Family: Somniosidae – Sleeper sharks
Common Name– Dogfish Sharks
Common Name– Sleeper Sharks
Status: IUCN Red List DATA DEFICIENT
Average Size and Length: The Frog shark is known to grow to at least 4.7 feet in length. Mature males are between 3.2 and 3.6 feet and mature females around 4.3 feet.
Teeth and Jaw: The upper teeth of the Frog shark are spear-like and the lower teeth are slicing with high semi-erect cusps with low roots.
Head: The Frog shark’s snout is short and rounded, and its head is short.
Denticles: The skin of the Frog shark is smooth. Its denticles have flat cusps.
Demographic, Distribution, Habitat, Environment and Range: The Frog shark can be found in the west Pacific and the southeast Pacific off the coasts of Japan, New Zealand, and possibly Salas y Gómez, as well as the Nazca Ridge on the outer continental shelves and the upper slopes on or near the bottom between 820 and 3,806 feet.

**Data for analysis:**

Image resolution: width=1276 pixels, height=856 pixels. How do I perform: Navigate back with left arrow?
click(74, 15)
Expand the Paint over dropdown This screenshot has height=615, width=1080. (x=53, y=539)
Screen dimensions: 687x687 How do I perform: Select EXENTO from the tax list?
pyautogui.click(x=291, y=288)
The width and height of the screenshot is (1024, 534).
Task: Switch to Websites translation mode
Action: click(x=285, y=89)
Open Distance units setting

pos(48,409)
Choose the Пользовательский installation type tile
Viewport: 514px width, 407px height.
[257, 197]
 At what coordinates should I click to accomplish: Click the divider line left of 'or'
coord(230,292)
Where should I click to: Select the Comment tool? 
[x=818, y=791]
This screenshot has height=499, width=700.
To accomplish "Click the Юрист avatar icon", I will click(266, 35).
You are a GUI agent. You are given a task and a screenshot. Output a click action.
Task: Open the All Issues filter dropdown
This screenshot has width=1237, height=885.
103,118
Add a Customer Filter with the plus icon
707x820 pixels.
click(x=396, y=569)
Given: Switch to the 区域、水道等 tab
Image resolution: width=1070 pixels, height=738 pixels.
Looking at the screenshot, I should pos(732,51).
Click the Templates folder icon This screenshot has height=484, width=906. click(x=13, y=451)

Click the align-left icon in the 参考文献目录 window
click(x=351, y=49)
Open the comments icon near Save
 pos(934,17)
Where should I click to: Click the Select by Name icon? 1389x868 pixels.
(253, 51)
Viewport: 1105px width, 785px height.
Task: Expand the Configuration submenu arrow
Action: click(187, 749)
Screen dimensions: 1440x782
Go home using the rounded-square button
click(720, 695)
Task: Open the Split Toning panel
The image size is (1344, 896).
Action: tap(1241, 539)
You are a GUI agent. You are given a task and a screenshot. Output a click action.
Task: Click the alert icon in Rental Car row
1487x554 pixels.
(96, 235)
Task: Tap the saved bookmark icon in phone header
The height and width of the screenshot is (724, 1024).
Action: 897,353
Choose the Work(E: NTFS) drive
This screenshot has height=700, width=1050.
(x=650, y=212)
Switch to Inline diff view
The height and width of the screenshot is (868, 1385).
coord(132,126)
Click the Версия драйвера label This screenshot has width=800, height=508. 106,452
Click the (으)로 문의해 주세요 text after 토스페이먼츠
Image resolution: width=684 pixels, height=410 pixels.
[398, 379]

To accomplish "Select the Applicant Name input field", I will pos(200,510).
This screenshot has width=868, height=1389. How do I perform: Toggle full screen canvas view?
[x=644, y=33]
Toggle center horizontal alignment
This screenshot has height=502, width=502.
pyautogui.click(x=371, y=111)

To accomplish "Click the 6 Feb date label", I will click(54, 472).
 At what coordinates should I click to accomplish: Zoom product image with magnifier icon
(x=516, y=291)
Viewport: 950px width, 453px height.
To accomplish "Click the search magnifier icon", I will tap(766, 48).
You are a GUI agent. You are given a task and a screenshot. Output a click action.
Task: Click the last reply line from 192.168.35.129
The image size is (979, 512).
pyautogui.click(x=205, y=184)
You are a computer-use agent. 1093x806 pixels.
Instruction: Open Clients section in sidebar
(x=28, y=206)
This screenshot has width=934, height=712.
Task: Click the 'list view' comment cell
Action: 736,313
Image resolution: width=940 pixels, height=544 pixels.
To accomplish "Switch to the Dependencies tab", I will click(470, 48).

**Exercise 1:**
Reproduce the Frog shark profile from the words "Family: Somniosidae –" through the words "have flat cusps.", swapping "Frog shark" for "Sleeper shark" throughout that span.
**Exercise 2:**
Write the next part of the Frog shark profile, picking up right after its final sentence.

**Response area 1:**
Family: Somniosidae – Sleeper sharks
Common Name– Dogfish Sharks
Common Name– Sleeper Sharks
Status: IUCN Red List DATA DEFICIENT
Average Size and Length: The Sleeper shark is known to grow to at least 4.7 feet in length. Mature males are between 3.2 and 3.6 feet and mature females around 4.3 feet.
Teeth and Jaw: The upper teeth of the Sleeper shark are spear-like and the lower teeth are slicing with high semi-erect cusps with low roots.
Head: The Sleeper shark’s snout is short and rounded, and its head is short.
Denticles: The skin of the Sleeper shark is smooth. Its denticles have flat cusps.

**Response area 2:**
Aesthetic Identification: The Frog shark has a small uniformly dark body and fins. Its body is cylindrical in shape and slender. The dorsal fins are spineless. The first one is about as long as the second and is closer to the pectoral fins than the pelvic fins.
Biology and Reproduction: The Frog shark is Ovoviviparous.
Behavioral Traits, Sensing and Intelligence: Unknown.
Frog Shark Future and Conservation: The Frog shark is occasionally caught by trawl, longline, and crab-pot fisheries. As of 2015, no current conservation efforts are in place. It is extremely rare. Fewer than a dozen Frog sharks have been collected.
Frog Shark Recorded Attacks on Humans: Not a threat to humans.